Freu! Natürlich hab ich auch kritisch auf die Länge geschielt und werde mich über dementsprechende Reaktionen nicht wundern. Aber, verliebt in die einzelnen Szenen ;), sah ich mich nicht wirklich in der Lage zu entscheiden, auf welche ich nun am besten verzichten sollte oder ob es so geht. Dachte mir, dass ich das bestimmt gesagt bekomme, wenn's nötig ist. Natürlich freut's mich um so mehr, was du da schreibst. Danke!

Liebe Grüße,

Stern *
 
B

bonanza

Gast
stern, ich las nur aussschnitte. supermarktschlangen sind
ätzend, u.a. weil sie zu lang sind.
als prosa wäre es keine schlechte beschreibung.
nur mein eindruck. wenn ich das nächste mal anstehe,
setze ich mich intensiver mit deinem gedicht auseinander.

bon.
 

Stern

Mitglied
hallo bonanza,

ja, so ist das als mutter und hausfrau,
da steht man öfter mal in
viiiiiiel zu langen supermarktschlangen
und kann sie nicht kürzen
- ich mach halt das für mich beste draus,
beobachte die menschen
und plötzlich entsteht dann ein
dir viiiel zu langes prosagedicht.
aber vorerst
komm ich nicht raus
aus der warteschlange.

Aber von der Form will ich nicht weg - in Prosa? nee, da geht die Wirkung irgendwie verloren.

grüße von mir,

Stern *
 
B

bonanza

Gast
es ist nicht die länge allein, stern.
es ist die lähmung. der schwung fehlt.
das macht mir das durchhalten der lektüre schwer.
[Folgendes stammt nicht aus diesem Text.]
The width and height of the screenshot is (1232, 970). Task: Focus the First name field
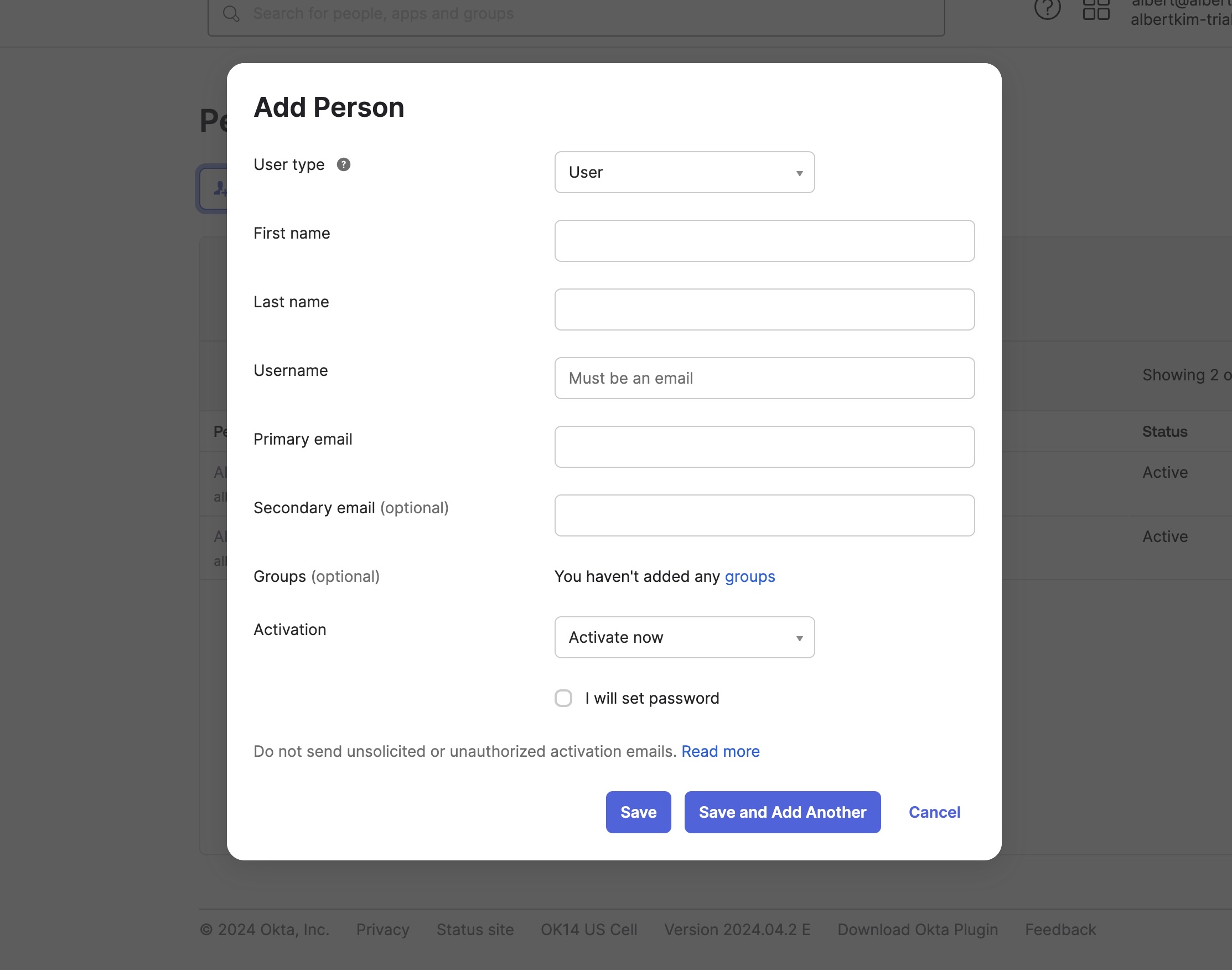(764, 241)
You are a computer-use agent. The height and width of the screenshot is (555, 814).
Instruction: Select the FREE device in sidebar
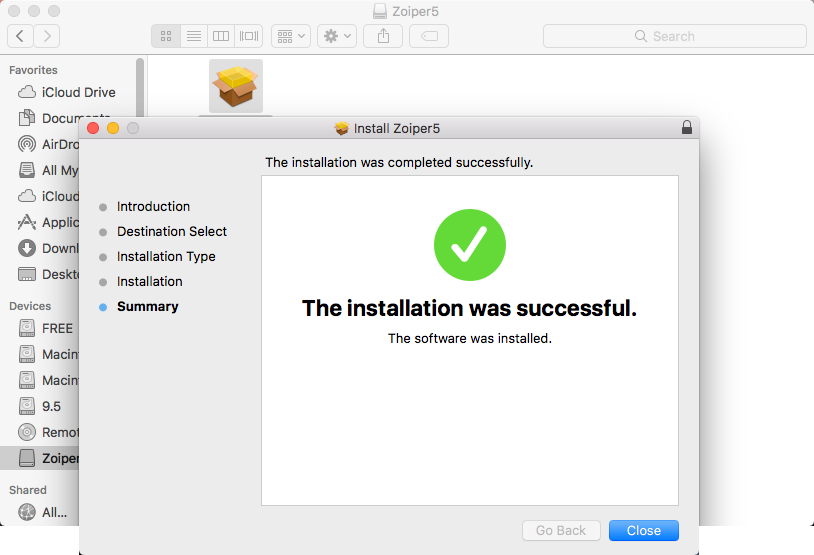[57, 328]
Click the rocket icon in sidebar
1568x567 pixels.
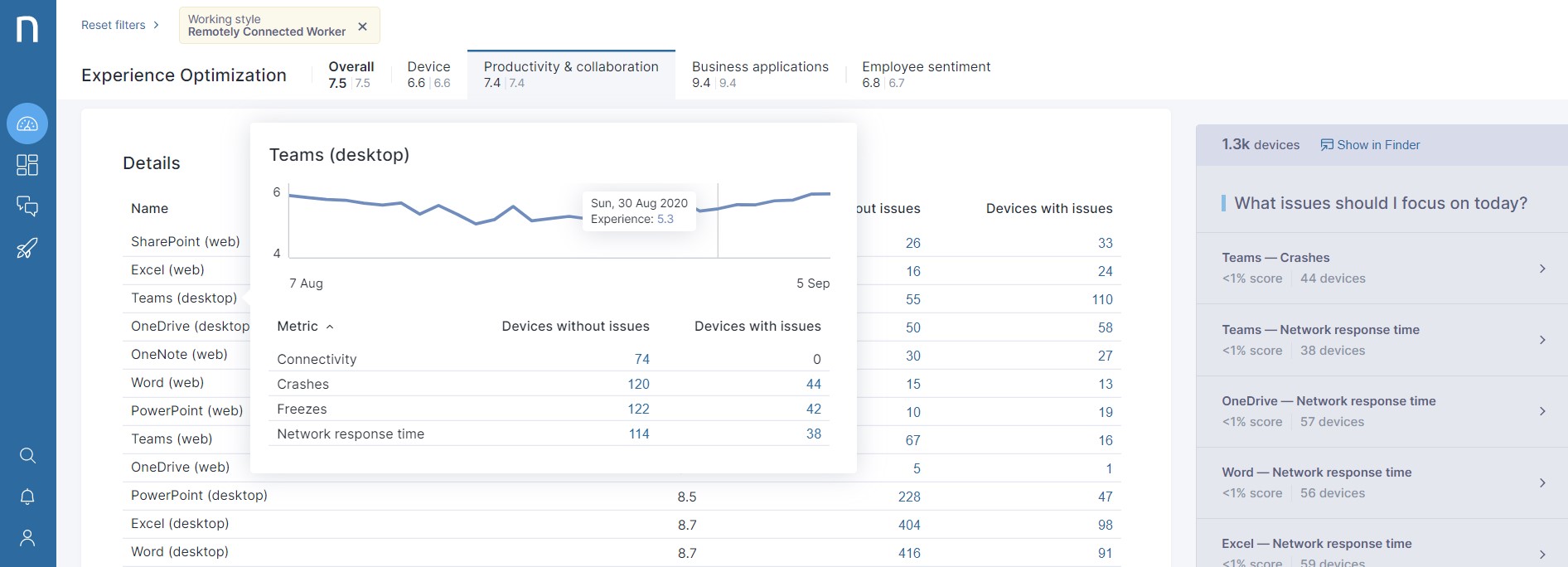[27, 248]
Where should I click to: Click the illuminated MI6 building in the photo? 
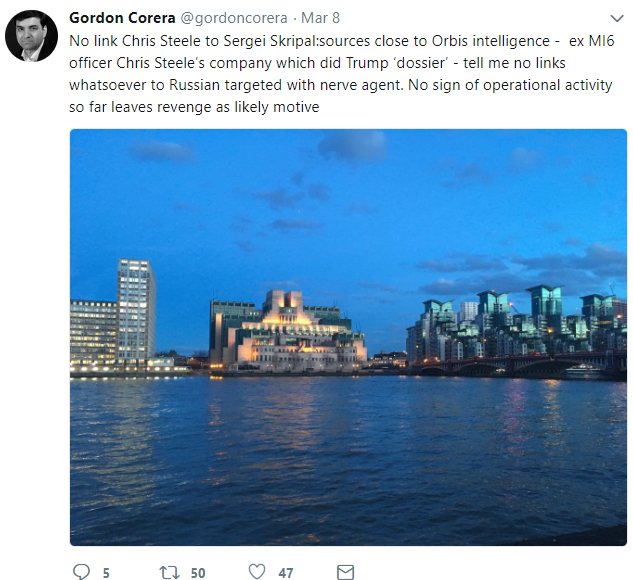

so übel ist`s nicht, was du schriebst.
ich schreibe manchmal auch solche litaneien.
einigermaßen originell ist, daß das prosagedicht
formhalber wie eine warteschlange aussieht.
wahrscheinlich sehe ich dein gedicht in meiner
ungeduld zu kritisch. wenn ich allerdings in
die zerknirschten gesichter der anderen in der
warteschlange sehe, geht es mir nicht alleine so.

bon.
 

Stern

Mitglied
ja, bonanza, du hast recht
dein Horrorkarrussel hat jedenfalls mehr schwung
scheint aber auch nicht das reine vergnügen
durch die eine oder andere warteschlange
müssen wir glaub alle durch
allerdings lockert die eine oder andere karrusselfahrt
die sache ungeheuer auf
kein zweifel
und übrigens
ich bin auch ungeduldig!
versuche nur
das beste draus zu machen
vielleicht gibt's noch eine warteschlange lll
irgendwas gärt noch
dann werde ich an deine einwürfe denken
mal sehn
ob's dann mehr drive hat

grüße von Stern *
 
B

bonanza

Gast
bei uns gibt`s ein ikea vor der haustüre.
wenn ich hinsichtlich von warteschlangen inspiriert
sein möchte, begebe ich mich samstag mittags dorthin.
dann könnte ich mich zum alkaida-terroristen verwandeln.
woher kommt nur diese aufsteigende aggression?
ich fühle mich als mensch in der warteschlange entwertet.
ich warte darauf, abkassiert zu werden - und empfinde
das als demütigend.
und dann sehe ich diese materialismusgeilen menschen.
und ich mitten unter ihnen. am liebsten würde ich
im boden versinken.
nur eine geliebte frau schafft es, mich in einen
solchen konsumtempel zu entführen.
meist suche ich ziemlich schnell wieder den ausgang.
oder ich trinke im eingebauten schnell-restaurant
ein bier. oder zwei.
das macht es erträglich, manchmal sogar lustig.
die menschen werden zu karikaturen. ich entkrampfe mich.
es gibt schlimmeres. das ist ja bloß der ganz normale
alltagshorror.
das karussell bestimmt unser leben, nicht wahr?

bon.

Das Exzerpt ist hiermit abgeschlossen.